L'atelier de Franco Bertolino - Des motifs variés et allégoriques

 

Sicile Palerme Atelier Franco Bertolino

Les promenades dans Palerme vous conduisent parfois dans les endroits les plus curieux. Ainsi, derrière la Cathédrale, subsiste l’atelier du dernier décorateur de charrettes, Franco Bertolino. Cinq générations l’ont précédé qui décoraient les petites charrettes siciliennes depuis son ancêtre qui a peint les actes héroïques de l’épopée des Mille.

Ces petites charrettes circulaient sur les routes et chemins, tirées par des mules ou des chevaux, pour transporter les marchandises les plus diverses (blé, vin, sable, bois, pierre) comme les habitants. On ne sait pas exactement à quand remonte la tradition de les peindre car, si les voyageurs de la fin du XIXe y font référence, ce n’est pas le cas des voyageurs plus anciens.

 « De petites boites carrées haut perchées sur des roues jaunes, sont décorées de peintures naïves et bizarres qui représentent des faits historiques ou particuliers, des aventures de toute espèce, des combats, des rencontres de souverains, mais surtout des batailles de Napoléon Ier et des Croisades. Une singulière découpe de bois et de fer les soutient sur l’essieu ; et les rayons de leurs roues sont ouvragés (…) »[1].

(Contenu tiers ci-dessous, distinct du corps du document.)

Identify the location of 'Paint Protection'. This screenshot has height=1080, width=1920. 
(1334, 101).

D’aucuns prétendent que l’objectif était de les faire ressembler aux carrosses de la noblesse qui étaient richement ornés. Les motifs recouvrent la totalité de la charrette, non seulement les panneaux extérieurs, mais aussi le fond, les brassards, les roues, de sorte que pas un seul élément ne soit pas peint. Les couleurs utilisées sont toujours des couleurs vives, franches, éclatantes : rouge vermillon, jaune citron, bleu ciel. Les motifs sont de tous ordres : historiques, religieux, allégoriques… représentant aussi bien la découverte de l’Amérique par Christophe Colomb, l’épopée des Mille, que Jésus chassant les marchands du temple, la pêche miraculeuse ou bien encore Roger le Normand massacrant les Sarrasins…

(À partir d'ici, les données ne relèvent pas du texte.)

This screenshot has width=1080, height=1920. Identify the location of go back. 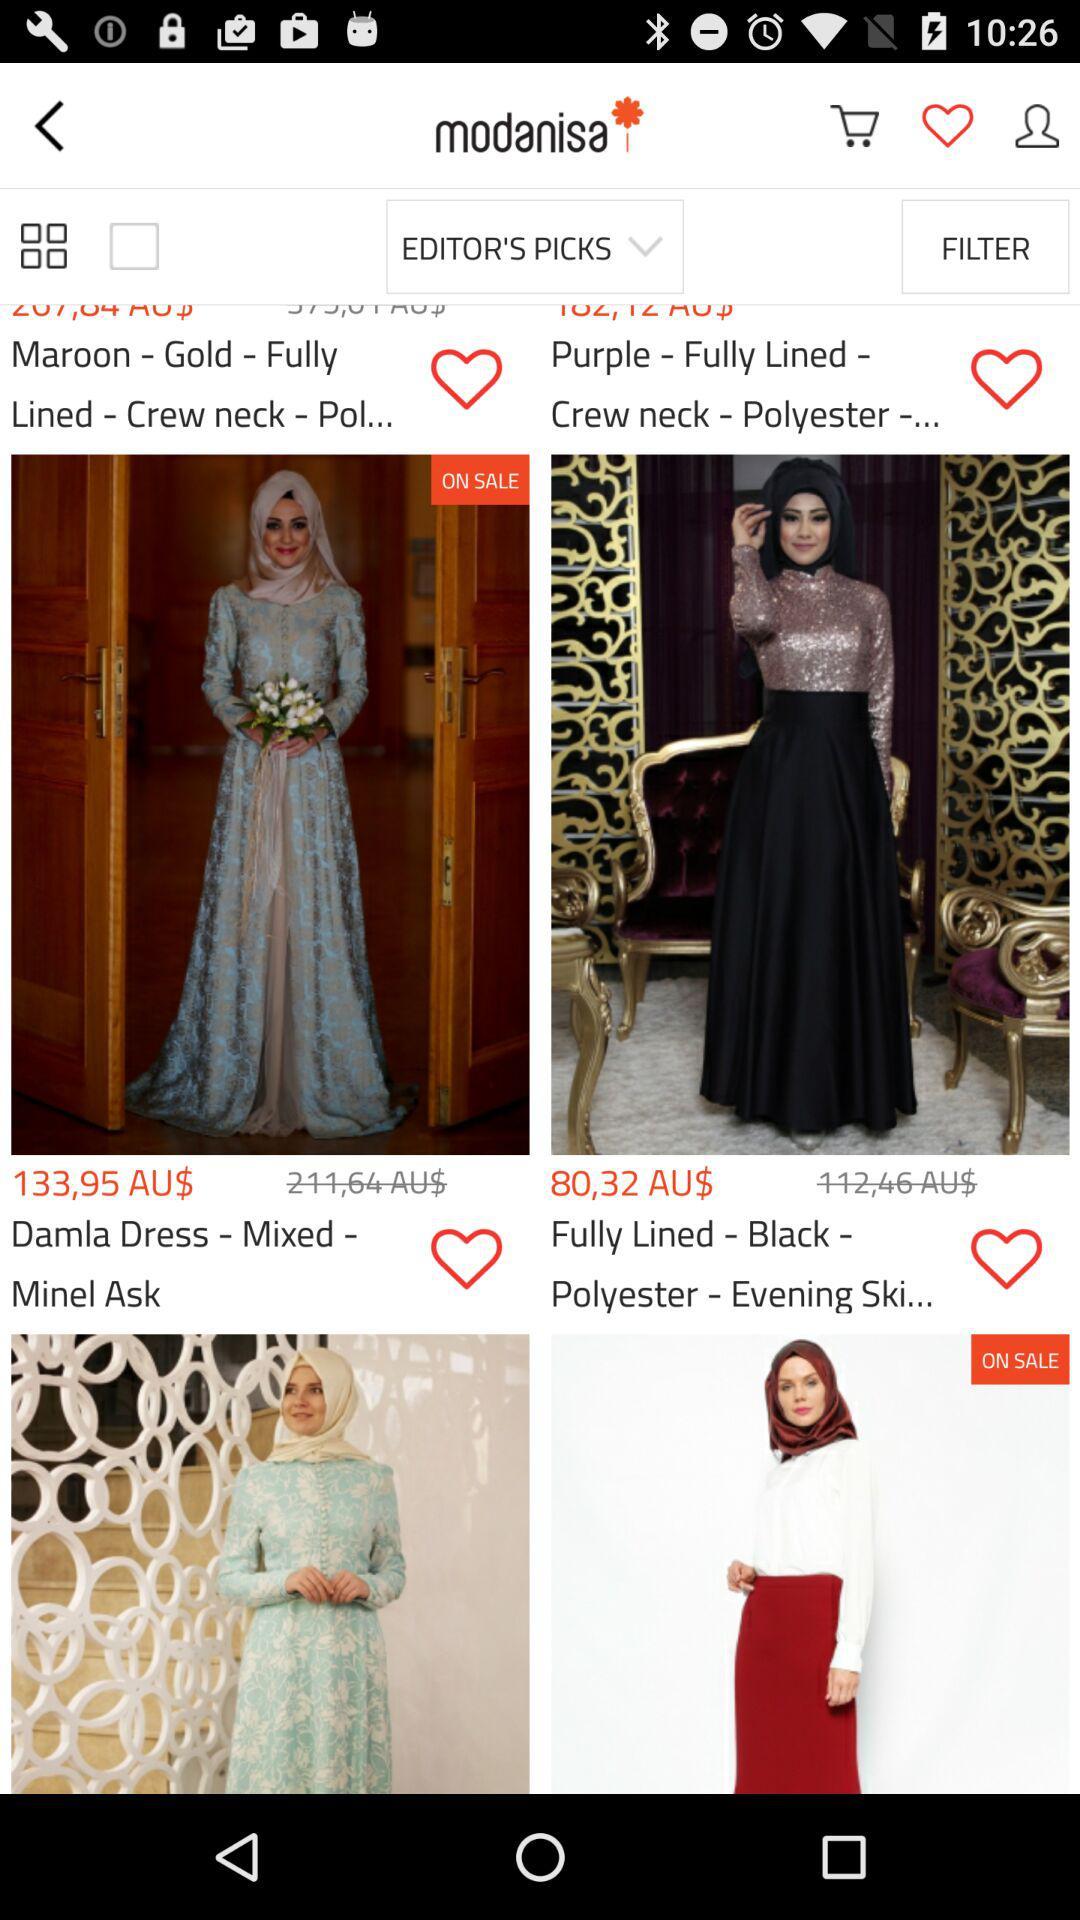
(51, 124).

L’utilisation des couleurs est néanmoins fonction du sujet, le bleu étant réservé aux sujets religieux alors que le jaune et le rouge étaient utilisés pour rendre compte des guerres, des combats ou des amours chevaleresques. Si les panneaux sont utilisés pour les scènes, les roues ou les pièces longilignes sont plutôt décorées de motifs géométriques, ou de fleurs, de feuilles, de fruits, stylisés.

Ces petites charrettes circulèrent jusque dans les années 50 et 60.

 « Et comme je les trouvai jolies ces images ambulantes qui racontaient au flanc des charrettes les légendes de Robert Guiscard et des Croisés. Il y avait de minuscules théâtres où des marionnettes les animaient: un après-midi nous entrâmes dans l’un d’eux: il était rempli d’enfants, serrés sur d’étroits bancs de bois, nous étions les seuls adultes. Nous vîmes Charlemagne, Roland, Robert Guiscard, et d’autres chevaliers, guindés dans leurs armures, pourfendre les infidèles »[2].

L’atelier de Franco Bertolino s’efforce de maintenir vivante cette tradition, mais qui utilisera aujourd’hui une charrette décorée ? Il a bien essayé d’appliquer ses décorations sur des objets modernes : triporteur ou vespa, mais sans que la greffe ai vraiment pris. Il ne reste plus que les touristes à qui l’on peut essayer de vendre ces motifs traditionnels sur des supports moins volumineux : marionnettes, assiettes ou tableaux, mais il n’est pas sûr que cela suffise à faire vivre l’artisan.


[1] Guy de Maupassant. « La Vie errante ». 1890.